RocksDBStateStoreProvider¶
RocksDBStateStoreProvider is a StateStoreProvider.
RocksDB¶
rocksDB: RocksDB
Lazy Value
rocksDB is a Scala lazy value to guarantee that the code to initialize it is executed once only (when accessed for the first time) and the computed value never changes afterwards.
Learn more in the Scala Language Specification.
rocksDB requests the StateStoreId for storeCheckpointLocation.
rocksDB builds a store identifier (using the StateStoreId):
StateStoreId(opId=[operatorId],partId=[partitionId],name=[storeName])
rocksDB creates a local root directory (in a temp directory for a directory with the store identifier).
spark.local.dir
Use spark.local.dir Spark property to set up the local root directory.
In the end, rocksDB creates a RocksDB for the store identifier.
rocksDB lazy value is initialized in init.
rocksDB is used when:
RocksDBStateStoreis requested to get the value for a key, put, remove, iterator, prefixScan, commit, abort, metricsRocksDBStateStoreProvideris requested to getStore, doMaintenance, close, latestVersion
Initialization¶
init(
stateStoreId: StateStoreId,
keySchema: StructType,
valueSchema: StructType,
numColsPrefixKey: Int,
storeConf: StateStoreConf,
hadoopConf: Configuration): Unit
init is part of the StateStoreProvider abstraction.
init sets the internal registries (based on the given arguments):
In the end, init initializes the RocksDB (lazy value).
Looking Up StateStore by Version¶
getStore(
version: Long): StateStore
getStore is part of the StateStoreProvider abstraction.
getStore requests the RocksDB to load data for the given version.

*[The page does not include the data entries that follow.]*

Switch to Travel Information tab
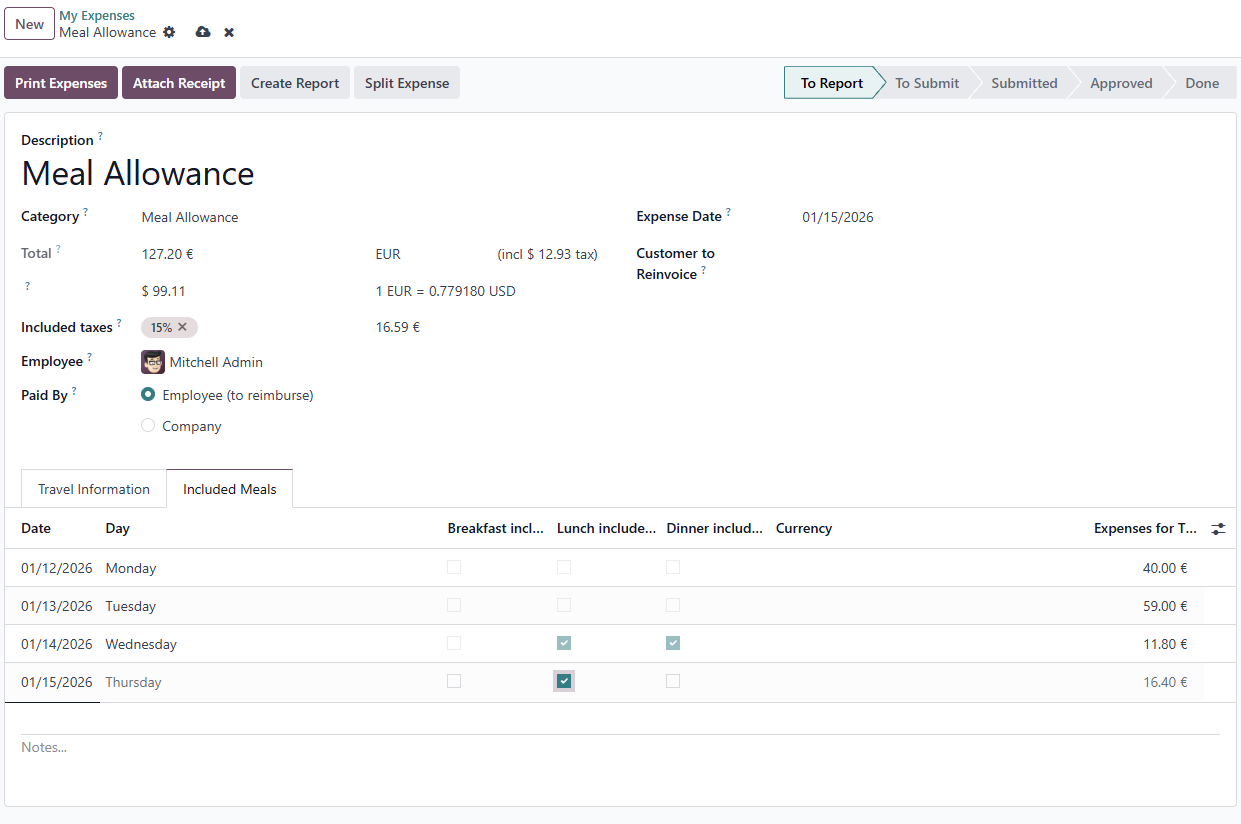1241x824 pixels. point(94,489)
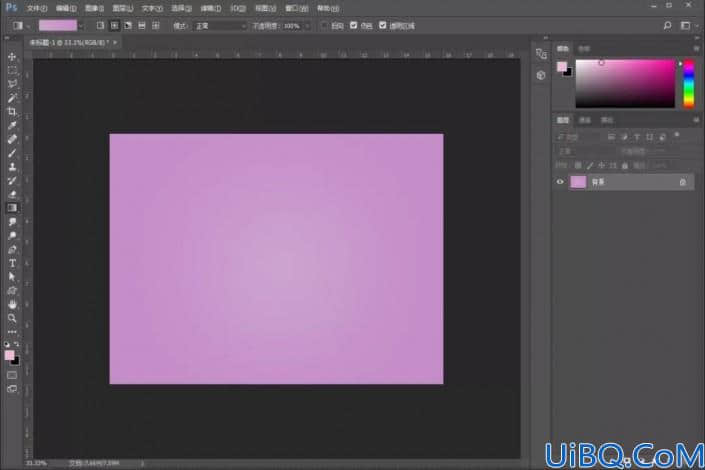Viewport: 705px width, 470px height.
Task: Hide the Background layer with eye icon
Action: click(560, 182)
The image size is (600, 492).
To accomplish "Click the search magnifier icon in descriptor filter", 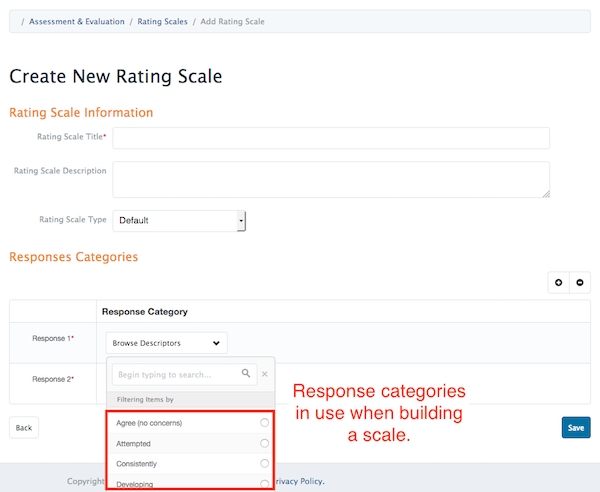I will (246, 374).
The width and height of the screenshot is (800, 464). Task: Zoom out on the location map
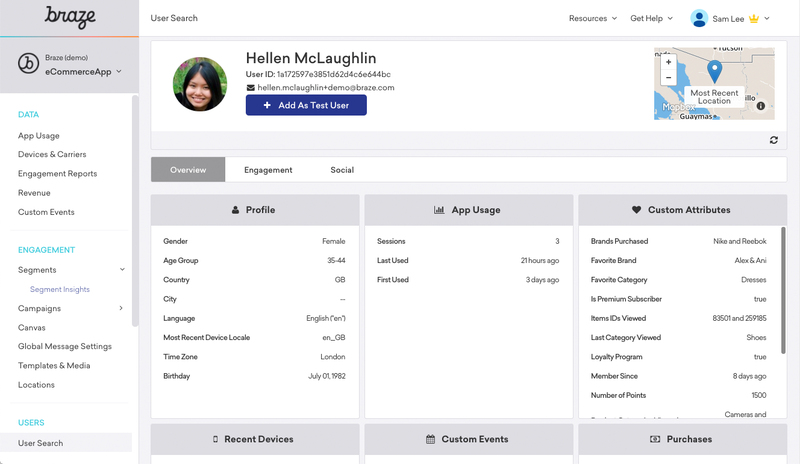click(x=668, y=78)
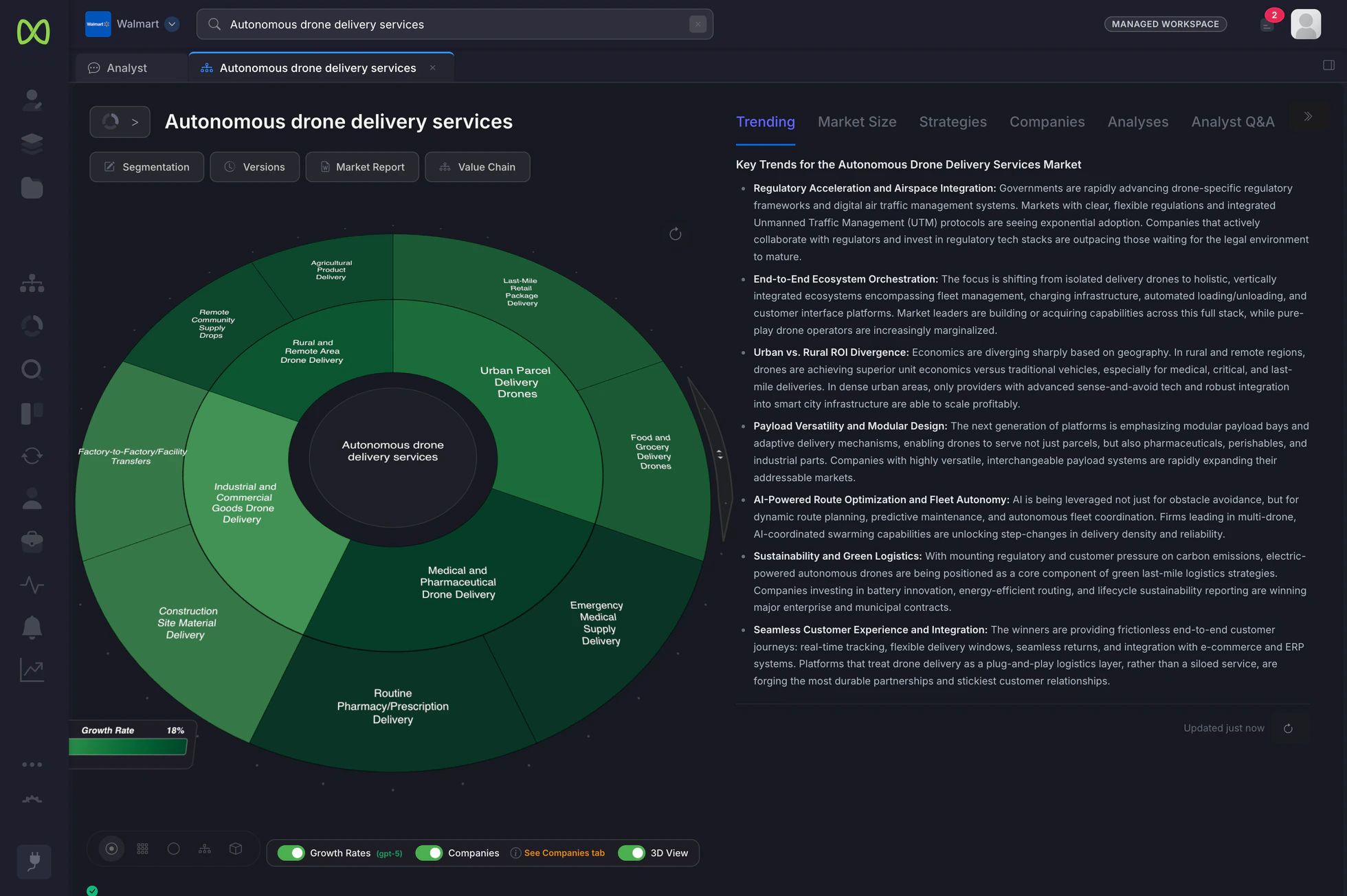The height and width of the screenshot is (896, 1347).
Task: Expand the Walmart workspace dropdown
Action: (x=172, y=24)
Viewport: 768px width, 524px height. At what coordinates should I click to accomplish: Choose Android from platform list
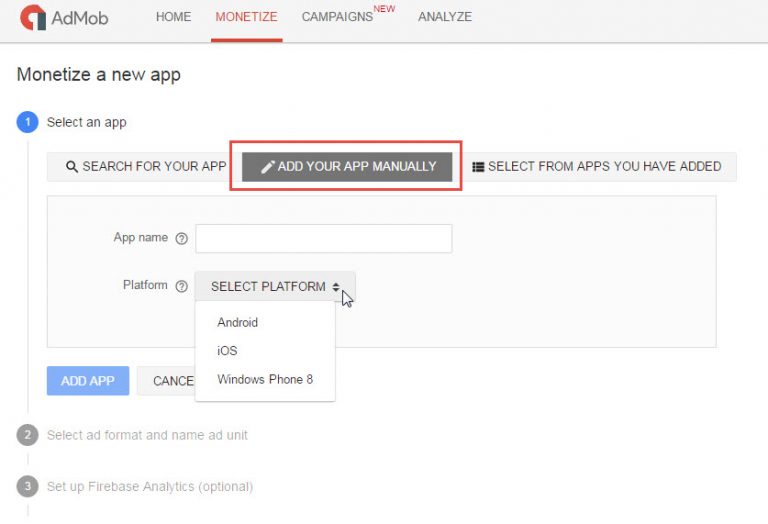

In the end, getStore creates a RocksDBStateStore for the given version.
Supported Custom Metrics¶
supportedCustomMetrics: Seq[StateStoreCustomMetric]
supportedCustomMetrics is part of the StateStoreProvider abstraction.
Note
The following is a subset of the supported custom metrics.
rocksdbBytesCopied¶
RocksDB: file manager - bytes copied
rocksdbCommitCheckpointLatency¶
RocksDB: commit - checkpoint time
rocksdbCommitCompactLatency¶
RocksDB: commit - compact time
rocksdbCommitFileSyncLatencyMs¶
RocksDB: commit - file sync to external storage time
rocksdbCommitFlushLatency¶
RocksDB: commit - flush time
rocksdbCommitPauseLatency¶
RocksDB: commit - pause bg time
rocksdbCommitWriteBatchLatency¶
RocksDB: commit - write batch time
rocksdbFilesCopied¶
RocksDB: file manager - files copied
rocksdbGetCount¶
RocksDB: number of get calls
rocksdbGetLatency¶
RocksDB: total get call latency
rocksdbPutCount¶
RocksDB: number of put calls
rocksdbPutLatency¶
RocksDB: total put call latency
rocksdbReadBlockCacheHitCount¶
RocksDB: read - count of cache hits in RocksDB block cache avoiding disk read
rocksdbReadBlockCacheMissCount¶
RocksDB: read - count of cache misses that required reading from local disk
rocksdbTotalBytesRead¶
RocksDB: read - total of uncompressed bytes read (from memtables/cache/sst) from DB::Get()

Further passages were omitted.